— The records —
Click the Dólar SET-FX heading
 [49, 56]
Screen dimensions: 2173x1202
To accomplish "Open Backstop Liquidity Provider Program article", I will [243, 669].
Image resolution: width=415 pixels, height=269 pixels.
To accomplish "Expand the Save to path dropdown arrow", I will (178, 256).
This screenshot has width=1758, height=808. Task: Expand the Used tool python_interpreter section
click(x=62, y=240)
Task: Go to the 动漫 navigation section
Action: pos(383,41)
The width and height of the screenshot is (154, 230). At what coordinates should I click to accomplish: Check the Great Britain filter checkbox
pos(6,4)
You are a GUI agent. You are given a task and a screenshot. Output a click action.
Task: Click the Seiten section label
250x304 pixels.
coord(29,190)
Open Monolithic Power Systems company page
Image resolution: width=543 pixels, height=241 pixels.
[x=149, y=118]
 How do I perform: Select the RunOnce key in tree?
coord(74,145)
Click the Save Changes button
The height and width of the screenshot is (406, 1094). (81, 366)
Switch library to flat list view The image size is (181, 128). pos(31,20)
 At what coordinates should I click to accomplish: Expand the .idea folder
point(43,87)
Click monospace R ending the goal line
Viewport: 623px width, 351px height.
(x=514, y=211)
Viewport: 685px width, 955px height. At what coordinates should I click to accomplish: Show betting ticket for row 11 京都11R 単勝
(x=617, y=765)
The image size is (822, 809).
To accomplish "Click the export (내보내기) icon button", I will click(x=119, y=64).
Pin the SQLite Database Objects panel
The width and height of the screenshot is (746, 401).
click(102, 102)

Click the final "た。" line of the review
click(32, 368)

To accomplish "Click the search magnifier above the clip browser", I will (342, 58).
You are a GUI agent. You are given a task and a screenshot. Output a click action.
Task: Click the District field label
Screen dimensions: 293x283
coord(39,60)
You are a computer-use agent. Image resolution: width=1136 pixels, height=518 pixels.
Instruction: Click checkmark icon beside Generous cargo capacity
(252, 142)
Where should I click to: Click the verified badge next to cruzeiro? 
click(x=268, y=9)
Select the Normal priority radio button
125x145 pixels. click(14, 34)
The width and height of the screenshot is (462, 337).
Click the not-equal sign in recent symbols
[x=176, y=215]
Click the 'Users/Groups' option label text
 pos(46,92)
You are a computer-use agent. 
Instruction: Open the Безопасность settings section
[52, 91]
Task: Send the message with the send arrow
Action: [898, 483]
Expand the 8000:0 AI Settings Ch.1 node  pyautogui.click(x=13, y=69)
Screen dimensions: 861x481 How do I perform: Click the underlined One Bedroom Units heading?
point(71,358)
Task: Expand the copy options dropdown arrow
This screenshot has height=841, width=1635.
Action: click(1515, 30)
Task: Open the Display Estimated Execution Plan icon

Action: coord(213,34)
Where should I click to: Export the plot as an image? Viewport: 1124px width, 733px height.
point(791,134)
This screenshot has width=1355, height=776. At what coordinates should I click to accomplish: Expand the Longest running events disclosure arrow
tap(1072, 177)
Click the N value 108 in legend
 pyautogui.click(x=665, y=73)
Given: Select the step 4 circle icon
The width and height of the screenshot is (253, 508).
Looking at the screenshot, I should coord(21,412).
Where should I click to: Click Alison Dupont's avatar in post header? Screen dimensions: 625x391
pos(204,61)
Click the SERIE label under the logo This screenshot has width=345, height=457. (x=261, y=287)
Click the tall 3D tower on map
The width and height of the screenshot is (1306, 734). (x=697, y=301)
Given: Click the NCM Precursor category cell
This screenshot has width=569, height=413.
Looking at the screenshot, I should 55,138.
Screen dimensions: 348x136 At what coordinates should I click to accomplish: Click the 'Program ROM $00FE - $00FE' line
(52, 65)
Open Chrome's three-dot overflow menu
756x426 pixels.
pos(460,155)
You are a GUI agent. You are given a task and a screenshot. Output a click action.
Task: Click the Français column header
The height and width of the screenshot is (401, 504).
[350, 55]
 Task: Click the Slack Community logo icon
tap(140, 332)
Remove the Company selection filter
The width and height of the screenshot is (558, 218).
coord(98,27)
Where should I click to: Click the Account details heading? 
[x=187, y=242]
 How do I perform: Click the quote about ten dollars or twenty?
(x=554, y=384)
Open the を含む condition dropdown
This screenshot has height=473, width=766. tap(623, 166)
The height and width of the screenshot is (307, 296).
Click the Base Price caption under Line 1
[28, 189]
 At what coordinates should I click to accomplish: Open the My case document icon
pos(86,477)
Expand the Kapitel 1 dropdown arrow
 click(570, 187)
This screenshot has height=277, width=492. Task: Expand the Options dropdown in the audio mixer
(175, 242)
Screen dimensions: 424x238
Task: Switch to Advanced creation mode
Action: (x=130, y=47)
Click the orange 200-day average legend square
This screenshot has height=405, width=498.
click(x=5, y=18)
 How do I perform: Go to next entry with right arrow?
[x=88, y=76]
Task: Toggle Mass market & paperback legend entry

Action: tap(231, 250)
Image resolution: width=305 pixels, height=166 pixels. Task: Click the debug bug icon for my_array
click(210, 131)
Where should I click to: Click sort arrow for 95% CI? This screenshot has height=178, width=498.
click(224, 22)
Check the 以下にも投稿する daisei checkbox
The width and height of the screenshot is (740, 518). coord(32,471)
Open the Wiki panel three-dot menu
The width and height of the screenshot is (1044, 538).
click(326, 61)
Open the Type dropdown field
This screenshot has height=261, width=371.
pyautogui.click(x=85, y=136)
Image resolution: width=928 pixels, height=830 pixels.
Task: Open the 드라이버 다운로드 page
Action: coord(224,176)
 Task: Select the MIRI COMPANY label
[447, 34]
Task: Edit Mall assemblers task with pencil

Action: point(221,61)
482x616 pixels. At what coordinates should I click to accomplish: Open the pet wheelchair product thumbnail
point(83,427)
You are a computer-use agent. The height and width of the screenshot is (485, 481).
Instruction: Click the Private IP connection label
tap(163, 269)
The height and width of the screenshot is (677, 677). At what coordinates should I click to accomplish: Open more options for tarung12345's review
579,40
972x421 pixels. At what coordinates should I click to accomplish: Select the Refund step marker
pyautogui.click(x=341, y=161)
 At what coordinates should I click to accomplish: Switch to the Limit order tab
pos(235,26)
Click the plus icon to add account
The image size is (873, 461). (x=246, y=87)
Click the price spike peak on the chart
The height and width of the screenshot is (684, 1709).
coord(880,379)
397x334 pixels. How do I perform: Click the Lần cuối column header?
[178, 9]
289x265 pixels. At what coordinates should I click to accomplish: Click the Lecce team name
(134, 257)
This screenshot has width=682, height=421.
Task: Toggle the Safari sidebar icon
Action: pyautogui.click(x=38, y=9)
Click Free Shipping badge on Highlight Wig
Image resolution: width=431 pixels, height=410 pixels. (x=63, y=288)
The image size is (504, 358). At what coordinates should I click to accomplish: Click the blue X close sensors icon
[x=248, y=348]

— What is expected —
Every entry above should be retyped exactly as it appears.

— Answer to this problem —
Click the Dólar SET-FX heading
 [49, 56]
Screen dimensions: 2173x1202
To accomplish "Open Backstop Liquidity Provider Program article", I will [243, 669].
Image resolution: width=415 pixels, height=269 pixels.
To accomplish "Expand the Save to path dropdown arrow", I will (178, 256).
This screenshot has width=1758, height=808. Task: Expand the Used tool python_interpreter section
click(x=62, y=240)
Task: Go to the 动漫 navigation section
Action: pos(383,41)
The width and height of the screenshot is (154, 230). At what coordinates should I click to accomplish: Check the Great Britain filter checkbox
pos(6,4)
You are a GUI agent. You are given a task and a screenshot. Output a click action.
Task: Click the Seiten section label
250x304 pixels.
coord(29,190)
Open Monolithic Power Systems company page
Image resolution: width=543 pixels, height=241 pixels.
[x=149, y=118]
 How do I perform: Select the RunOnce key in tree?
coord(74,145)
Click the Save Changes button
The height and width of the screenshot is (406, 1094). (81, 366)
Switch library to flat list view The image size is (181, 128). pos(31,20)
 At what coordinates should I click to accomplish: Expand the .idea folder
point(43,87)
Click monospace R ending the goal line
Viewport: 623px width, 351px height.
(x=514, y=211)
Viewport: 685px width, 955px height. At what coordinates should I click to accomplish: Show betting ticket for row 11 京都11R 単勝
(x=617, y=765)
The image size is (822, 809).
To accomplish "Click the export (내보내기) icon button", I will click(x=119, y=64).
Pin the SQLite Database Objects panel
The width and height of the screenshot is (746, 401).
click(102, 102)

Click the final "た。" line of the review
click(32, 368)

To accomplish "Click the search magnifier above the clip browser", I will (342, 58).
You are a GUI agent. You are given a task and a screenshot. Output a click action.
Task: Click the District field label
Screen dimensions: 293x283
coord(39,60)
You are a computer-use agent. Image resolution: width=1136 pixels, height=518 pixels.
Instruction: Click checkmark icon beside Generous cargo capacity
(252, 142)
Where should I click to: Click the verified badge next to cruzeiro? 
click(x=268, y=9)
Select the Normal priority radio button
125x145 pixels. click(14, 34)
The width and height of the screenshot is (462, 337).
Click the not-equal sign in recent symbols
[x=176, y=215]
Click the 'Users/Groups' option label text
 pos(46,92)
You are a computer-use agent. 
Instruction: Open the Безопасность settings section
[52, 91]
Task: Send the message with the send arrow
Action: [898, 483]
Expand the 8000:0 AI Settings Ch.1 node  pyautogui.click(x=13, y=69)
Screen dimensions: 861x481 How do I perform: Click the underlined One Bedroom Units heading?
point(71,358)
Task: Expand the copy options dropdown arrow
This screenshot has height=841, width=1635.
Action: click(1515, 30)
Task: Open the Display Estimated Execution Plan icon

Action: coord(213,34)
Where should I click to: Export the plot as an image? Viewport: 1124px width, 733px height.
point(791,134)
This screenshot has width=1355, height=776. At what coordinates should I click to accomplish: Expand the Longest running events disclosure arrow
tap(1072, 177)
Click the N value 108 in legend
 pyautogui.click(x=665, y=73)
Given: Select the step 4 circle icon
The width and height of the screenshot is (253, 508).
Looking at the screenshot, I should coord(21,412).
Where should I click to: Click Alison Dupont's avatar in post header? Screen dimensions: 625x391
pos(204,61)
Click the SERIE label under the logo This screenshot has width=345, height=457. (x=261, y=287)
Click the tall 3D tower on map
The width and height of the screenshot is (1306, 734). (x=697, y=301)
Given: Click the NCM Precursor category cell
This screenshot has width=569, height=413.
Looking at the screenshot, I should 55,138.
Screen dimensions: 348x136 At what coordinates should I click to accomplish: Click the 'Program ROM $00FE - $00FE' line
(52, 65)
Open Chrome's three-dot overflow menu
756x426 pixels.
pos(460,155)
You are a GUI agent. You are given a task and a screenshot. Output a click action.
Task: Click the Français column header
The height and width of the screenshot is (401, 504).
[350, 55]
 Task: Click the Slack Community logo icon
tap(140, 332)
Remove the Company selection filter
The width and height of the screenshot is (558, 218).
coord(98,27)
Where should I click to: Click the Account details heading? 
[x=187, y=242]
 How do I perform: Click the quote about ten dollars or twenty?
(x=554, y=384)
Open the を含む condition dropdown
This screenshot has height=473, width=766. tap(623, 166)
The height and width of the screenshot is (307, 296).
Click the Base Price caption under Line 1
[28, 189]
 At what coordinates should I click to accomplish: Open the My case document icon
pos(86,477)
Expand the Kapitel 1 dropdown arrow
 click(570, 187)
This screenshot has height=277, width=492. Task: Expand the Options dropdown in the audio mixer
(175, 242)
Screen dimensions: 424x238
Task: Switch to Advanced creation mode
Action: (x=130, y=47)
Click the orange 200-day average legend square
This screenshot has height=405, width=498.
click(x=5, y=18)
 How do I perform: Go to next entry with right arrow?
[x=88, y=76]
Task: Toggle Mass market & paperback legend entry

Action: tap(231, 250)
Image resolution: width=305 pixels, height=166 pixels. Task: Click the debug bug icon for my_array
click(210, 131)
Where should I click to: Click sort arrow for 95% CI? This screenshot has height=178, width=498.
click(224, 22)
Check the 以下にも投稿する daisei checkbox
The width and height of the screenshot is (740, 518). coord(32,471)
Open the Wiki panel three-dot menu
The width and height of the screenshot is (1044, 538).
click(326, 61)
Open the Type dropdown field
This screenshot has height=261, width=371.
pyautogui.click(x=85, y=136)
Image resolution: width=928 pixels, height=830 pixels.
Task: Open the 드라이버 다운로드 page
Action: coord(224,176)
 Task: Select the MIRI COMPANY label
[447, 34]
Task: Edit Mall assemblers task with pencil

Action: point(221,61)
482x616 pixels. At what coordinates should I click to accomplish: Open the pet wheelchair product thumbnail
point(83,427)
You are a computer-use agent. The height and width of the screenshot is (485, 481).
Instruction: Click the Private IP connection label
tap(163, 269)
The height and width of the screenshot is (677, 677). At what coordinates should I click to accomplish: Open more options for tarung12345's review
579,40
972x421 pixels. At what coordinates should I click to accomplish: Select the Refund step marker
pyautogui.click(x=341, y=161)
 At what coordinates should I click to accomplish: Switch to the Limit order tab
pos(235,26)
Click the plus icon to add account
The image size is (873, 461). (x=246, y=87)
Click the price spike peak on the chart
The height and width of the screenshot is (684, 1709).
coord(880,379)
397x334 pixels. How do I perform: Click the Lần cuối column header?
[178, 9]
289x265 pixels. At what coordinates should I click to accomplish: Click the Lecce team name
(134, 257)
This screenshot has width=682, height=421.
Task: Toggle the Safari sidebar icon
Action: pyautogui.click(x=38, y=9)
Click Free Shipping badge on Highlight Wig
Image resolution: width=431 pixels, height=410 pixels. (x=63, y=288)
The image size is (504, 358). At what coordinates should I click to accomplish: Click the blue X close sensors icon
[x=248, y=348]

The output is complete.